**Text section:**
>> Start

Thursday, June 30, 2016

Flat Buyer's Guide - Chapter 7 Miscellaneous

Recent Belleza Blue case in Pune (2nd Campa Cola like case in Maharashtra) where high court has asked the residents to vacate the illegally constructed 3 floors of the building, is quite a shock to all the flat buyers. 
I am working with one of the very few trust worthy real estate companies in India from past 6 years and thus thought of coming up with this guide for buyers of residential apartments.
I hope to cover all the necessary points / information so that technical or legal terms used in the real estate filed do not sound Greek to a lay flat buyer and he is not lost while speaking with the builder. **While doing so I have tried to furnish as accurate information as possible to best of my knowledge but e & oe (errors & omissions expected).

Index
Chapter
Synopsis
Carpet, Built-up, Saleable etc areas & more
Sq. ft., Sq. Mtrs., Guntha, Acres, hectares etc & more
Title & Search Report, NA, 7/12, PR, Blue Print, CC, Index – II, OC, POA etc
Tiles, Doors, Windows, Painting etc
Eligibility, EMI, Tenure, Loan Transfer etc
Stamp Duty & registration, TDS, ST, VAT etc
RERA, Flat Inspection, Project Reviews etc



Chapter 7: Miscellaneous


1. RERA: stands for the Real Estate Regulatory Authority of India.
a.     It aims to regularize the real estate sector and make it more responsible and reasonable towards the buyers.
b.     It is a constitutional amendment (The Real Estate Regulation & Development Act of India) passed in 2016 and will be made applicable in phased manner.
c.      I shall hereby list the provisions as and when they come in to force:
d.     June 2016
                                i.      Rate of interest for a delayed payment from a buyer should be same as the rate of interest paid to the buyer for delayed possession.
                              ii.      Government of India has suggested to fix this rate of interest for delayed possession (and hence for delayed payment too) at 2% higher than the Prime Lending Rate (PLR) of SBI. Thus currently if approved by State governments and union territories (real estate sector comes under the preview of state government), it would be at around 11.2%.
                            iii.      Builder has to clearly mention the carpet area while selling the flat.

>> End

**Dataset section:**
>> Start

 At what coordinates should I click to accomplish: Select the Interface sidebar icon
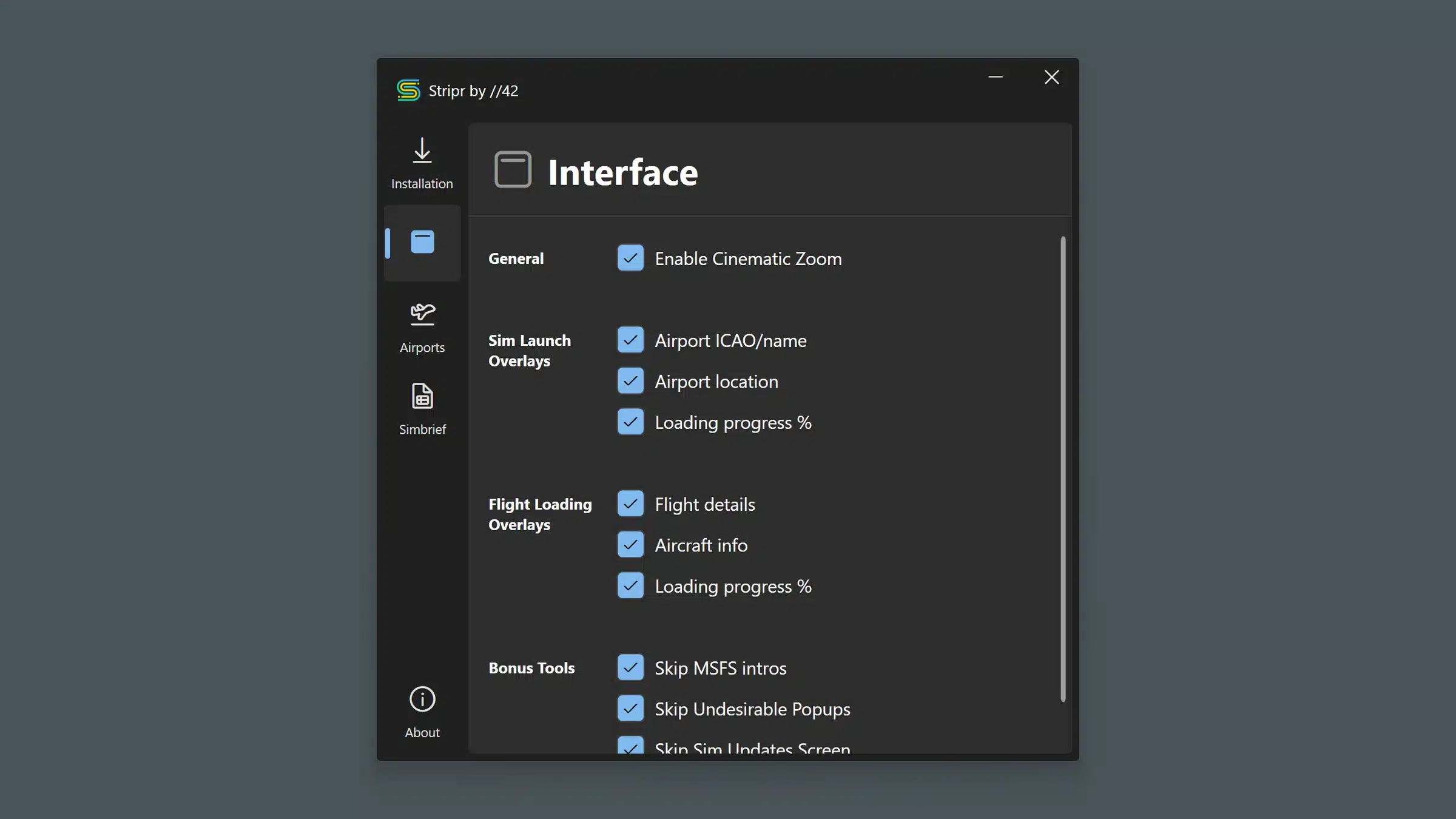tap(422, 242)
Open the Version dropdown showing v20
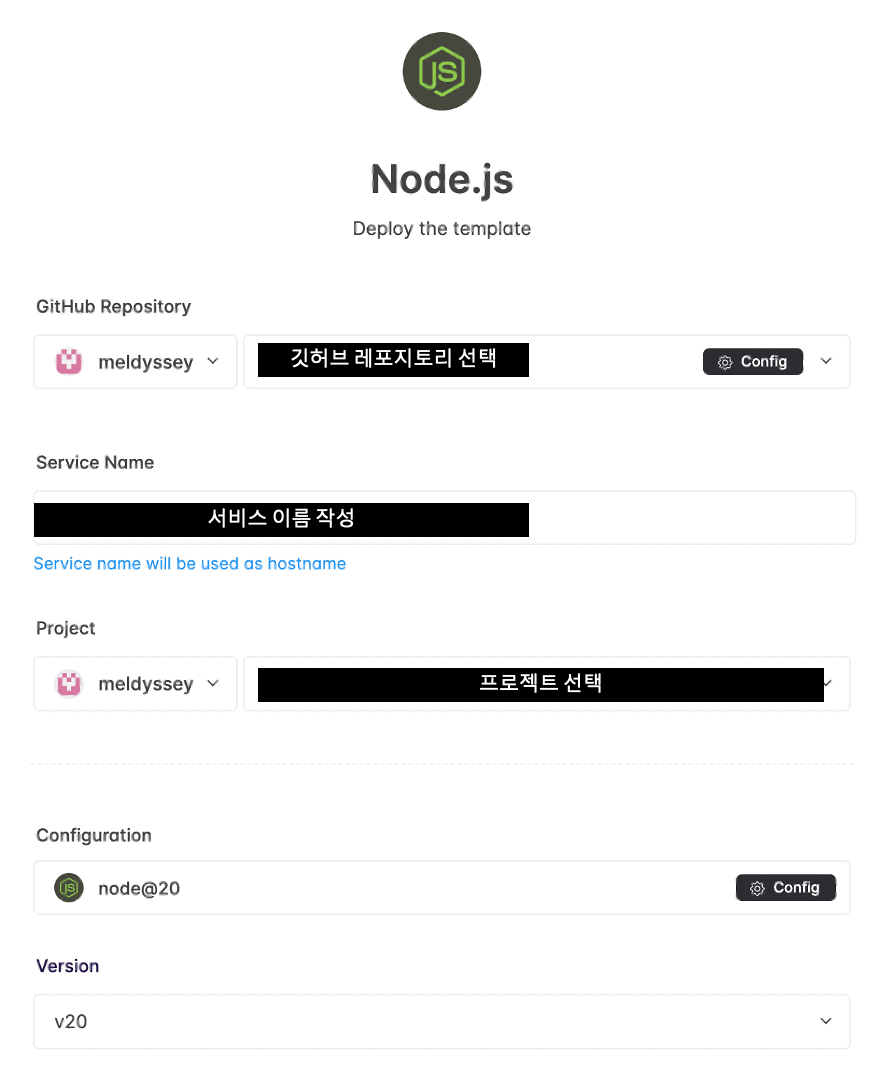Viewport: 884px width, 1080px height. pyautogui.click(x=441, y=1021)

>> End

**Problem requirements:** Retype the passage of the flat buyer's guide above between "1. RERA: stands" and "for delayed possession.", inclusive.

**Result for this task:**
1. RERA: stands for the Real Estate Regulatory Authority of India.
a.     It aims to regularize the real estate sector and make it more responsible and reasonable towards the buyers.
b.     It is a constitutional amendment (The Real Estate Regulation & Development Act of India) passed in 2016 and will be made applicable in phased manner.
c.      I shall hereby list the provisions as and when they come in to force:
d.     June 2016
                                i.      Rate of interest for a delayed payment from a buyer should be same as the rate of interest paid to the buyer for delayed possession.